Haven't really read through the whole thread, but scanning this post caught my eye. Very often, quants and MBAs from Wharton etc. think that they need a lot of sophisticated analysis to make money in the markets and all simple ideas must have been arbed away by gazillion hedge funds out there. What these ivy tower types don't realize is that they need to come out of their efficient markets shell and think for a moment that markets might be really inefficient! These kids are smart and if they can only broaden their perspective, they have enough brains to build firms like Rentec and Citadel. E.g. A book by an Indian on pairs trading talk about applying co-integration to do proper pairs trading. Absolutely stupid idea for an intra-day pairs trade. First, cointegration will work only on longer periods, and there also its not certain whether it will work or not. Just my 2 cents.
Six figures a month from equity pairs trading? Holy cow. That's pretty impressive, given that these guys are not using algos. And yes, co-integration for intraday trading seems almost useless.
Pardon my ignorance, but why would you not wish to test cointegration for intraday pairs trading? What would you recommend as a better signal? I read a paper last night that was testing for cointegration on intraday trading intervals and there was significance. Very open and curious to hear about better signals. Warm regards and happy holidays.
I agree with much of what you have said. But, co integration is a statistical quality of time series. If a pair is co integrated and stays co integrated it will likely be a profitable pair to trade a mean reversion approach. This is a function of the behavior of the spread. The flack that this type of approach gets sometimes is that there is a high exposure to tail risk. Cointegration may exist in a spread one day, but that pair that has some news or something else blow out the spread. If you are using something like legs or time stops etc. this could potentially blow you out.
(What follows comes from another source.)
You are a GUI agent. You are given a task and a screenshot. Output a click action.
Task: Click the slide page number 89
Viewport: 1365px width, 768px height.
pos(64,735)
Cointegration does not exist into perpetuity, you have to be diligent with filtering pairs and knowing when not to trade. You have to be able to interpret news properly to hedge against this. The guys that trade pairs and do well in the office understand the products they are trading. The nuance of the news and know when to play the convergence and when to stand aside!
Yes, interpretation of news and events and other "soft" factors is pretty critical. At my desk we use algos, but it's basically a grey-box system. I do a lot of adjustments and other discretionary decisions based on what's going on in the market. This includes filtering, not trading certain pairs on a given day, flattening early, etc. Inevitably, for a mean reverting intraday strategy, things get nasty when one stock makes a large move due to a news item.
My partner and I have used and tested a variety of statistical methods for automated pairs and would like to exchange ideas with others who may have gone down this road already. If anyone is interested and would like to have an offline discussion, please send me a note. Regards
Often posters who are new to the board and immediately want to take threads "offline" have something to sell. Do you?
Hi RK. I have nothing to sell. It's just an invitation to have an exchange of ideas that goes beyond what can be handled in a chat room format.